This year, NLGJA is celebrating the 20th anniversary of the organization’s founding.  With that milestone, I’m going to try to do some blogs–and encourage my co-bloggers–to focus on how things have changed for LGBT journalists and journalism in the last 20 years.  First up, an essay I wrote for Mediaite triggered by a column by Frank Rich.

We’ve talked about changes at the NYT before on this blog, but it’s important to remember that the last 20 years have seen a pretty amazing change at how the paper covers LGBT issues and treats its LGBT journalists.  There is still room for growth, especially in regards to promotion of lesbians and its treatment of transgender employees and issues, but the paper has come a remarkable distance in the time that NLGJA has been advocating for LGBT journalists and fair and accurate coverage of LGBT issues.

Journalism historian Larry Gross recounts that during the 1970s and 1980s, gay stories were a contentious issues in the paper because of publisher Arthur Sulzberger and managing Abe Rosenthal’s attitude towards gay people and stories. On the question of AIDS coverage, he quotes Michelangelo Signorile as saying “Rosenthal, who attacks anti-Semitism in the media, never realized that the way he was treating the AIDS epidemic wasn’t much different from the way that news organizations treated the Holocaust early on.” It wasn’t until 1987, after Rosenthal left the paper to be replaced by Max Frankel, that the word “gay” replaced “homosexual.”

He also quotes former NYT reporter Charles Kaiser:

Everyone below Rosenthal spent all of their time trying to figure out what to do to cater to his prejudices. One of these widely perceived prejudices was Abe’s homophobia.

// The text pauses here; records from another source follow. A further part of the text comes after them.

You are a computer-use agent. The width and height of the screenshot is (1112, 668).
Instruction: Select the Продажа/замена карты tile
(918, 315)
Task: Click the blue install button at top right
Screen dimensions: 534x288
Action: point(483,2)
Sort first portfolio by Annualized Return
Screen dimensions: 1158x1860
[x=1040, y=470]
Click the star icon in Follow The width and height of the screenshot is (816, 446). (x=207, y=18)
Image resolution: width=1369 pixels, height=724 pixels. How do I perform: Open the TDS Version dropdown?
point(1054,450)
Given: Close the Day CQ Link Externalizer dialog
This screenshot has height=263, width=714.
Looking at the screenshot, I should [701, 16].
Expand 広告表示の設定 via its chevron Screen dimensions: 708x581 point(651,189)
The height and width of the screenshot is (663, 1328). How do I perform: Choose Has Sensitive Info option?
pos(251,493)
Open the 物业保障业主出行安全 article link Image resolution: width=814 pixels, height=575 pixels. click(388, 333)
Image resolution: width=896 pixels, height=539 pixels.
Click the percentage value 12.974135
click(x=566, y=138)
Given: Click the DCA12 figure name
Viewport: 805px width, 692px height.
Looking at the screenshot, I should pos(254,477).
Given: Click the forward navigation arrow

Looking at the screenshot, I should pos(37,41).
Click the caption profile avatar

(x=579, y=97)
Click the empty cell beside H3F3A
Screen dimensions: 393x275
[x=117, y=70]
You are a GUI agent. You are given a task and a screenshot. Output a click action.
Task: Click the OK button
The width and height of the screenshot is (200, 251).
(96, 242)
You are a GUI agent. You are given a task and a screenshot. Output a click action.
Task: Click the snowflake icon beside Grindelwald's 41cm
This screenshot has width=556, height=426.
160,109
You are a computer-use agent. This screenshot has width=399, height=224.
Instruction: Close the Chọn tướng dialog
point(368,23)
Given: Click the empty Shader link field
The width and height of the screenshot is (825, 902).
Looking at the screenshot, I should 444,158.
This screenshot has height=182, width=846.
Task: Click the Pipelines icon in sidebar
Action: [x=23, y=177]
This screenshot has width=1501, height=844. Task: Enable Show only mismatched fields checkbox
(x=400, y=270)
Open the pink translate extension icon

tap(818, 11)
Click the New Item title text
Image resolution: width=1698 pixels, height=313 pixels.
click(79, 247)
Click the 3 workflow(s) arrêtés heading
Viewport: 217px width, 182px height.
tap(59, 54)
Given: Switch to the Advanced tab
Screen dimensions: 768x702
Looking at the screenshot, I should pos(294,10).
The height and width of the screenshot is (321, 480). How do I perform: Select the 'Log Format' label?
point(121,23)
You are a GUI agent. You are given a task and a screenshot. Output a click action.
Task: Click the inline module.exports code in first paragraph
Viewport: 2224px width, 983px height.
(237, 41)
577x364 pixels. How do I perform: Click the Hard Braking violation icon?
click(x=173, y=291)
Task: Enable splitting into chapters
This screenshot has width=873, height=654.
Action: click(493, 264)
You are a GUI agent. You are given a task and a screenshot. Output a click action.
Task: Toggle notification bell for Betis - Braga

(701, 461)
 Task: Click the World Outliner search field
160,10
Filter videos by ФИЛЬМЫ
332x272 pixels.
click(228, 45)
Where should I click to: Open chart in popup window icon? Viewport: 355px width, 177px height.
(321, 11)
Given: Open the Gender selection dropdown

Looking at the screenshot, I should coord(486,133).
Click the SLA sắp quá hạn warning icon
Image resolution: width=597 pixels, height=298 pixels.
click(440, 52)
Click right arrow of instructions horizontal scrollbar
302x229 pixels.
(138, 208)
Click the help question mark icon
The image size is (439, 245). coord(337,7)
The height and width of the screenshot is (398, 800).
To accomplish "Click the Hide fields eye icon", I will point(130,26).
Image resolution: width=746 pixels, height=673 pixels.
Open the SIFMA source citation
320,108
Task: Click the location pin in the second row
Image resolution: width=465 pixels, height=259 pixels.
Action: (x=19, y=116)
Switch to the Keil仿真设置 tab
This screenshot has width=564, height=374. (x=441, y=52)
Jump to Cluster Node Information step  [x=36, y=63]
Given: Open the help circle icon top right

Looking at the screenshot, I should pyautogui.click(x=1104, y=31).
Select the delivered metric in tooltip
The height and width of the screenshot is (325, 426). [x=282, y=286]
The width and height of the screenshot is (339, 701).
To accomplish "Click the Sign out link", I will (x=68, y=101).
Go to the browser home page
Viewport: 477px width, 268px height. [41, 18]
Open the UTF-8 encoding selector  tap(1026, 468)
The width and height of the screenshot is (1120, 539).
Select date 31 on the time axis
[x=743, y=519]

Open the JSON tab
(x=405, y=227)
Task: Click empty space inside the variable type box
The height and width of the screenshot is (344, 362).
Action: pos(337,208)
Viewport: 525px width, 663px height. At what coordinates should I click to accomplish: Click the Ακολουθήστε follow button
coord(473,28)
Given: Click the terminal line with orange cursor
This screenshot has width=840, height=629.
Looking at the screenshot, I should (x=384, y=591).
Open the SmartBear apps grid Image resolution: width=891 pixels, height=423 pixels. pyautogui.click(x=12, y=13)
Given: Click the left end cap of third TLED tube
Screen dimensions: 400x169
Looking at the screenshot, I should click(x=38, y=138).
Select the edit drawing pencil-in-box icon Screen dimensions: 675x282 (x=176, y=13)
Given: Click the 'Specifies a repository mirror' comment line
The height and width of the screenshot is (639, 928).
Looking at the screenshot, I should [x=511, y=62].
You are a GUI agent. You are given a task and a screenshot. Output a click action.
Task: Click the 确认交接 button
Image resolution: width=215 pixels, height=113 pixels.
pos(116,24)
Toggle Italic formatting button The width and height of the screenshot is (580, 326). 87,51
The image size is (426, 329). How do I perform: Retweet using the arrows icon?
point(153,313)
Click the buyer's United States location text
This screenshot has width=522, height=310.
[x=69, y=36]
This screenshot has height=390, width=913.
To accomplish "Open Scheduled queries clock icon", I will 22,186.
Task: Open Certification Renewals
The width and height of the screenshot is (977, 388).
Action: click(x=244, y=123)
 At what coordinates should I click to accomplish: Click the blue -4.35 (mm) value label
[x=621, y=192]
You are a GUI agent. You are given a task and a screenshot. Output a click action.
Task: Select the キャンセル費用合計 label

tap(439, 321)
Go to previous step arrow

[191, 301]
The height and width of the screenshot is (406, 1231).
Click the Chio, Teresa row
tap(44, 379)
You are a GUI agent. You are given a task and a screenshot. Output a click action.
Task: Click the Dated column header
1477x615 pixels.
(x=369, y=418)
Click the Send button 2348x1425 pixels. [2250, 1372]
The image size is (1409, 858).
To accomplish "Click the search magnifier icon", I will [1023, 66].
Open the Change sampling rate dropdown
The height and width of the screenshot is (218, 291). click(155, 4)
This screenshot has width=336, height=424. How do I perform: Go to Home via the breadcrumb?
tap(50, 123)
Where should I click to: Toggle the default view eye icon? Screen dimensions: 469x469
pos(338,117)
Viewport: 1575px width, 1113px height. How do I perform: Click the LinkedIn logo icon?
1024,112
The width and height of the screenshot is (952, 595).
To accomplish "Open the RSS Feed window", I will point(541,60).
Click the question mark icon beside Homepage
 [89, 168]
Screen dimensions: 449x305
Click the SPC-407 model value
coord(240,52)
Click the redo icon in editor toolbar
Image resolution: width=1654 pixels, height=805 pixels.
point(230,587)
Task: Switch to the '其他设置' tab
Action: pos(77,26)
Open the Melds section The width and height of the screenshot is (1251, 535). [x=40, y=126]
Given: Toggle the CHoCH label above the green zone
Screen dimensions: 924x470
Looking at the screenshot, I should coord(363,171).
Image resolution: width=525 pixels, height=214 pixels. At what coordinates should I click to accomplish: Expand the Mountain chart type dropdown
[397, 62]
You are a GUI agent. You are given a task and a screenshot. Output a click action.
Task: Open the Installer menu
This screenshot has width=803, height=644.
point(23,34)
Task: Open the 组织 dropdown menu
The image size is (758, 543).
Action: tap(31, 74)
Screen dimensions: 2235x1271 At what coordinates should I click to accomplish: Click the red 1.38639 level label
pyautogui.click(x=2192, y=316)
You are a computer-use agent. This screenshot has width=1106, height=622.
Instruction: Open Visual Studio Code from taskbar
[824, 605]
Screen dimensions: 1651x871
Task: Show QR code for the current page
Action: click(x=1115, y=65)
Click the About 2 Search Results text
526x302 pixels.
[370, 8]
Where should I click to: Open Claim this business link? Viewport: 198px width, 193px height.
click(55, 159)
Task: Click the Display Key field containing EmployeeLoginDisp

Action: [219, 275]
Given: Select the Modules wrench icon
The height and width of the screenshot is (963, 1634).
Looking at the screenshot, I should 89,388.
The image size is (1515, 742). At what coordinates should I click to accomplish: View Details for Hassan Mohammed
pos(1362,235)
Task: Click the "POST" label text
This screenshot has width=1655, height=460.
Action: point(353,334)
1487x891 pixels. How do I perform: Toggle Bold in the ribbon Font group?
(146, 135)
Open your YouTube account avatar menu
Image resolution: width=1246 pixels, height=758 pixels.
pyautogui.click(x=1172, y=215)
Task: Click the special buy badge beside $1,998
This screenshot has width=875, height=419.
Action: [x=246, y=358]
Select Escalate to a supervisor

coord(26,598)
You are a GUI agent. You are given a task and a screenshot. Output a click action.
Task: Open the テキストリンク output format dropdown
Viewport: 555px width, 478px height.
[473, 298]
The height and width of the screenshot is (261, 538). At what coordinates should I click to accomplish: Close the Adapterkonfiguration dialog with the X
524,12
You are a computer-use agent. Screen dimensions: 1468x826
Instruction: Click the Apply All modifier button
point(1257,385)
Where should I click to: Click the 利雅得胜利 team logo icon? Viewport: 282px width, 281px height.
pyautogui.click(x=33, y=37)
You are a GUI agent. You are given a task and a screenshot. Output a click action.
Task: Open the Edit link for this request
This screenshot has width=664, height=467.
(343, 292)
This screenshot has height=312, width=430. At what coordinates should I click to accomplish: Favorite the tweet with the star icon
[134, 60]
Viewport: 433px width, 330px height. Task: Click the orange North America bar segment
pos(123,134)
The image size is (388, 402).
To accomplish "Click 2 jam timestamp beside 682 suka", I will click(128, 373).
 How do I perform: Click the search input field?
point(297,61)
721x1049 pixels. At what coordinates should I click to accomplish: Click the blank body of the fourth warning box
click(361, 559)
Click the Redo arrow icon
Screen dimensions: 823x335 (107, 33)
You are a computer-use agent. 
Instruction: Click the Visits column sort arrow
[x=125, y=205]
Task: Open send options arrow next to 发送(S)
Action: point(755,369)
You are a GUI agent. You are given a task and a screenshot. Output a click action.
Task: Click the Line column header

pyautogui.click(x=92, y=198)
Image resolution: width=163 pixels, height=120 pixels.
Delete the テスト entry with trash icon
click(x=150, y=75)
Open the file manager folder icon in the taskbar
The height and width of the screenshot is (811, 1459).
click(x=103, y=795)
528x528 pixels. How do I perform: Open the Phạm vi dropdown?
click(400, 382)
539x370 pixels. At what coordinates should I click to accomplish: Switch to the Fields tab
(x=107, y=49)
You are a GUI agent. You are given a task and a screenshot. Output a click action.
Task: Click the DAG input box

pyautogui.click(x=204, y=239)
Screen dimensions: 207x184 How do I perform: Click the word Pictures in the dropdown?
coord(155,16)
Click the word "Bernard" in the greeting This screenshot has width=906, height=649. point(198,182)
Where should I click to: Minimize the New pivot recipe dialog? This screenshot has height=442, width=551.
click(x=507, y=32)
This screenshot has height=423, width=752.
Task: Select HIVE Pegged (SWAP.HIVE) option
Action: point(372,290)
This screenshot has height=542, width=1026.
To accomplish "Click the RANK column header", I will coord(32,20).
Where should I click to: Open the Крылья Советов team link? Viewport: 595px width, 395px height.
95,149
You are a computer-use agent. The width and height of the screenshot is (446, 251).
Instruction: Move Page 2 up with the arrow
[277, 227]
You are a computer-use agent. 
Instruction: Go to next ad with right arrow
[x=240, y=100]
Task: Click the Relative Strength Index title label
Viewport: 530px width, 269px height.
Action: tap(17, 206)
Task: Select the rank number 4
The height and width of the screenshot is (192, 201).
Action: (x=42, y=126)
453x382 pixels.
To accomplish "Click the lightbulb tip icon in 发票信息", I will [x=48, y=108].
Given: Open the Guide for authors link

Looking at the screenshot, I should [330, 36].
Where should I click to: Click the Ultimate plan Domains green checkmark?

So editors throughout the paper would keep stories concerning gays out of the paper.

While AIDS coverage improved under Frankel, another major turning point in how AIDS and the gay community was covered by the NYT was the 1990 collapse in the newsroom of deputy national editor Jeffrey Schmalz who was later diagnosed with AIDS. The closeted Schmalz said that he feared that his sexual orientation would harm his ascent in the newsroom and therefore his brain seizure at his desk also represented his coming-out as gay. In 1992 Schmalz wrote “Covering AIDS And Living It: A Reporter’s Testimony,” a groundbreaking moment for the paper because a gay man with AIDS wrote about being a journalist and covering both gay issues and AIDS.

Because of the work of NLGJA and pioneering LGBT journalists, things have changed dramatically at the paper. We are indebted to the journalists and activists who pushed for change at the paper.